Yesterday afternoon I was walking behind a young man who looked my son, wore the same self-made haircut and had a similar gait. Five minutes later my son called from Denmark at an unusual time. It had the forbearing of bad news but it was all good.
This morning I'm at the car dealer getting some maintenance done of the 2004 F-150. With a somewhat heated workshop and a few additional tools it's work I could do. I'm not very good at that sort of thing, not bad, just not very good and it's all stressful. So alternately I'll sit in the "guest lounge" and attempt to do the work I can be good at. Fox news is playing a bit loud and my headphones seem to be offering an odd blend of background and podcast music.
This phone book (Yellow Pages) is from 2007. At some point a young person is going to look at this and comment "they printed out the internet."

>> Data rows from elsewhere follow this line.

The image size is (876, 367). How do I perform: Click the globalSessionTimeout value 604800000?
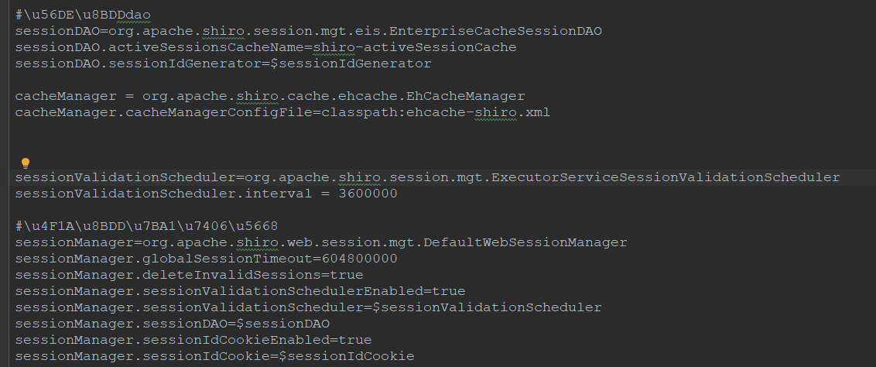pyautogui.click(x=359, y=259)
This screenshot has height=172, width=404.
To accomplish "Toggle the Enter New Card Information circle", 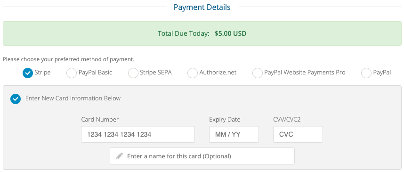I will 16,99.
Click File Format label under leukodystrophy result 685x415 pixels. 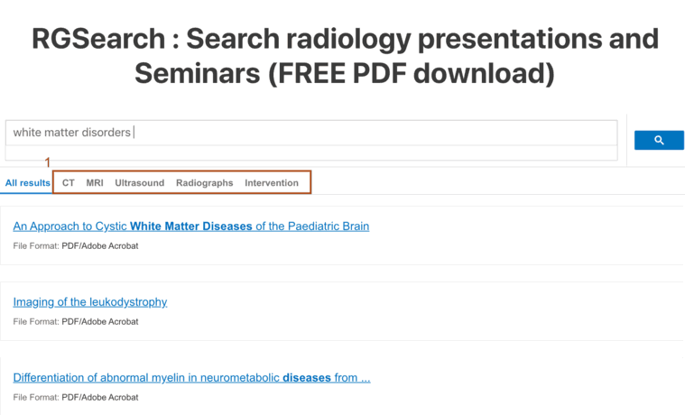point(36,321)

The service representative just came out to tell me other things wrong with my vehicle. This dealership has gone down the route of impending doom diagnostics. Whatever you bring it in for they find another issue which is always "something you should take care of" and it's always another $1500. I've also caught them twice recommending maintenance (e.g. fluid changes) that they've already done). This all makes me ready to change dealerships. My favorite service guy who was good at filtering all these issue left a few months ago. It makes no sense that I'm even here today. During the 27-year gig one of the corporate mantras was "honesty and integrity." The car dealership is honest about things that might be leaking but there is a question of integrity; is this really something we need to deal with? When I look at all the fluids on the parking lots and roadways the world should be filled with dead cars. Now that I'm effectively not working I need to shop maintenance issues going ala carte rather than relying on a resource of questionable honesty and integrity.

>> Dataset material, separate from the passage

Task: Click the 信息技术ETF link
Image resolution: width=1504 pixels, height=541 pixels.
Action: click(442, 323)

The honesty and integrity issue brought the 27-year gig to a point of decision. Continuing was not an option. Left or right on a similar path in a similar vehicle or mode of working was and still is an option. The better option seems to be getting out of the truck (which the dealership would indicate is about to collapse in a heap) put on my boots and snowshoes, go around the sign and continue with a direction that seems natural.

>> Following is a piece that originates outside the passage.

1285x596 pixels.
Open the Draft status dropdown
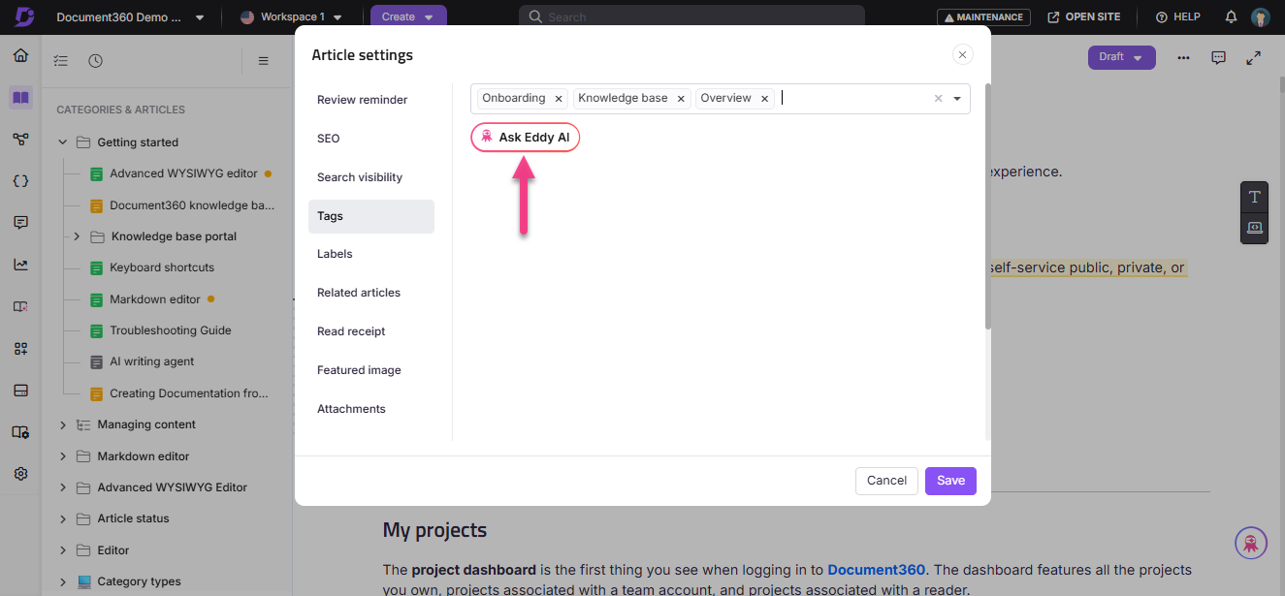[1121, 57]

Somewhere about my age people begin to "downsize." Currently I feel encumbered by a number of things, all nice to have, but all "needing some work." There's not enough time in the day or my remaining time to deal with all of that so it's time to prioritize. I'm losing interest in jobs like those I used to have or at least working at them like I did .
Our past and coupons have the tendency to keep us on the same tracks. This is been a long period of putting the past out of mind but it's happening. Next I'm going to start throwing away all the coupons, as soon as I recover from waking at 3:00 AM.